» PROBLEM TO WORK ON
Rewrite the part of the data that opens with the line containing "You are a computer-use agent. Viewport: 1687px" and closes with the line containing "pos(34,159)", putting "navigation" in place of "sidebar" and changing nothing else. Leave the pictures out.

» SOURCE DATA
....

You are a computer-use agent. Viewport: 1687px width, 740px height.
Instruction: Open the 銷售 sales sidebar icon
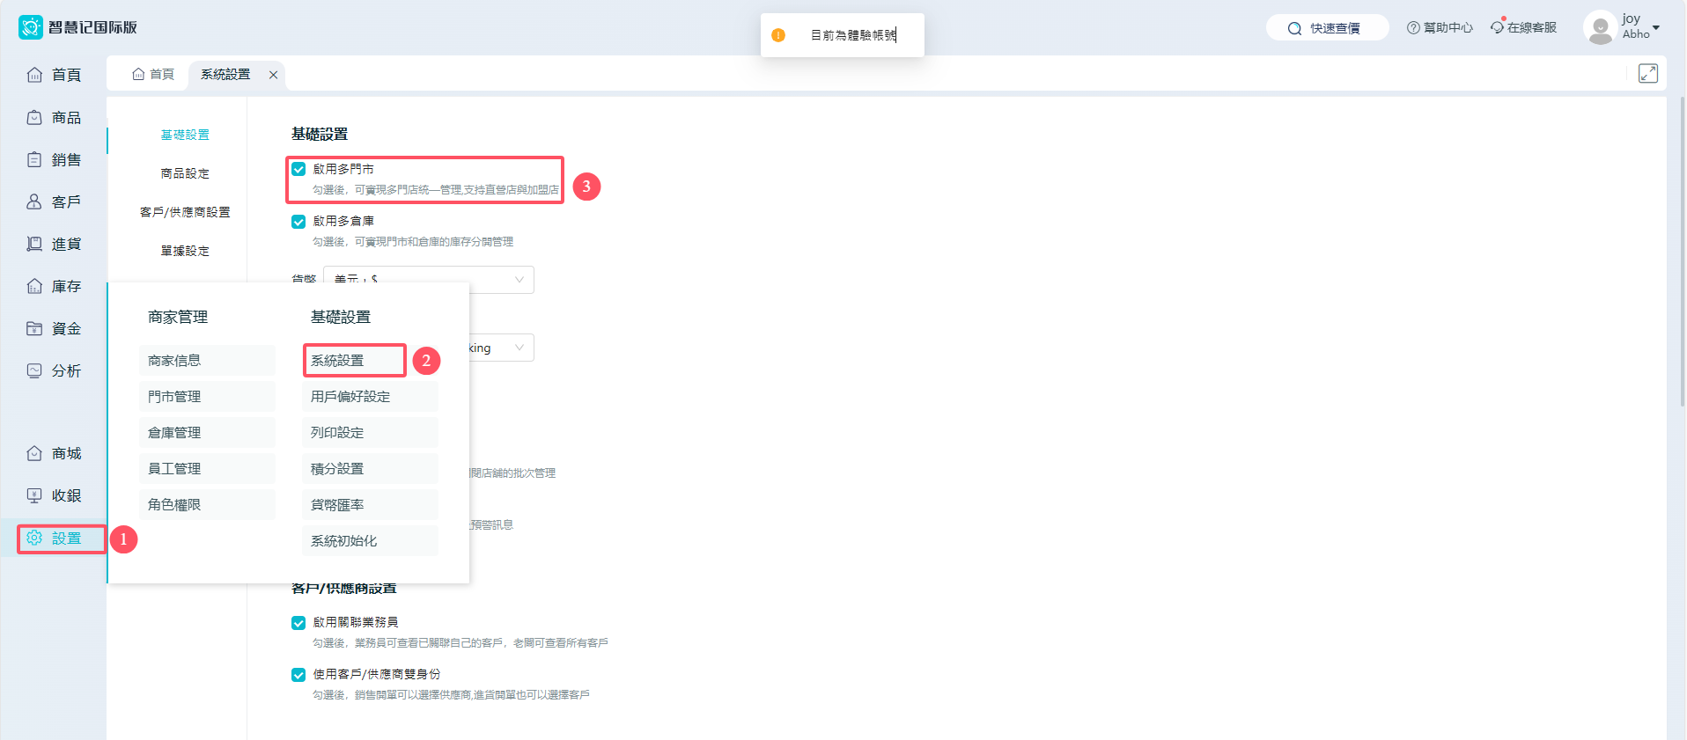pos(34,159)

....

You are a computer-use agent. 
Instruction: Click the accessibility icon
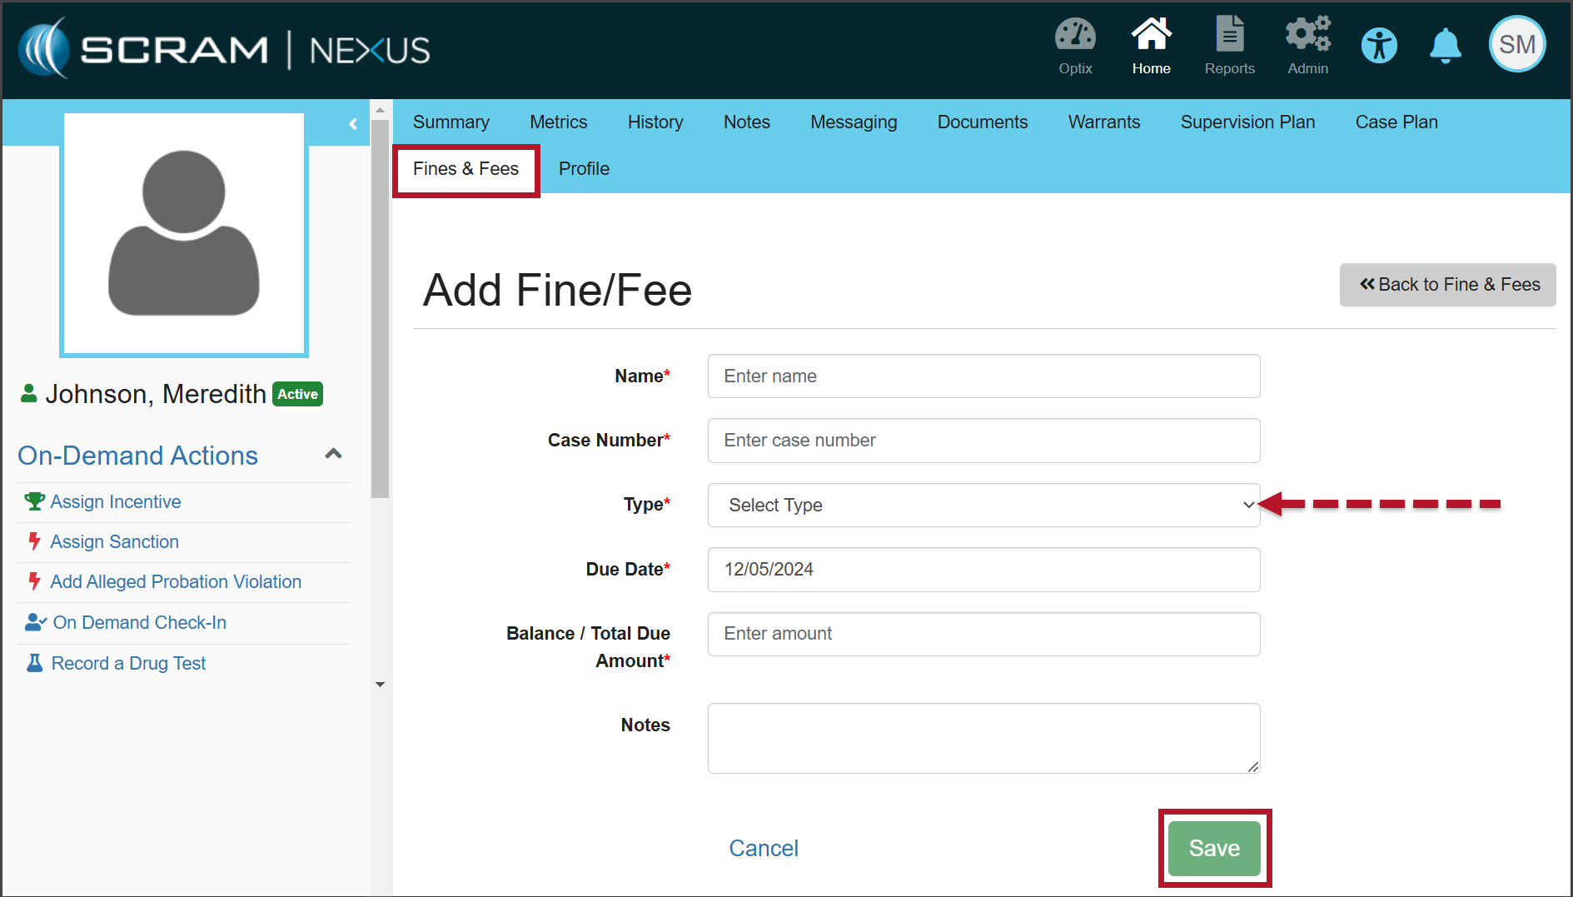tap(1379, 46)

....

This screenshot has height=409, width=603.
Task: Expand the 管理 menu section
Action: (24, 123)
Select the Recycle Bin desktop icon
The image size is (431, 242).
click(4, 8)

....

» TASK SOLUTION
You are a computer-use agent. Viewport: 1687px width, 740px height.
Instruction: Open the 銷售 sales navigation icon
pos(34,159)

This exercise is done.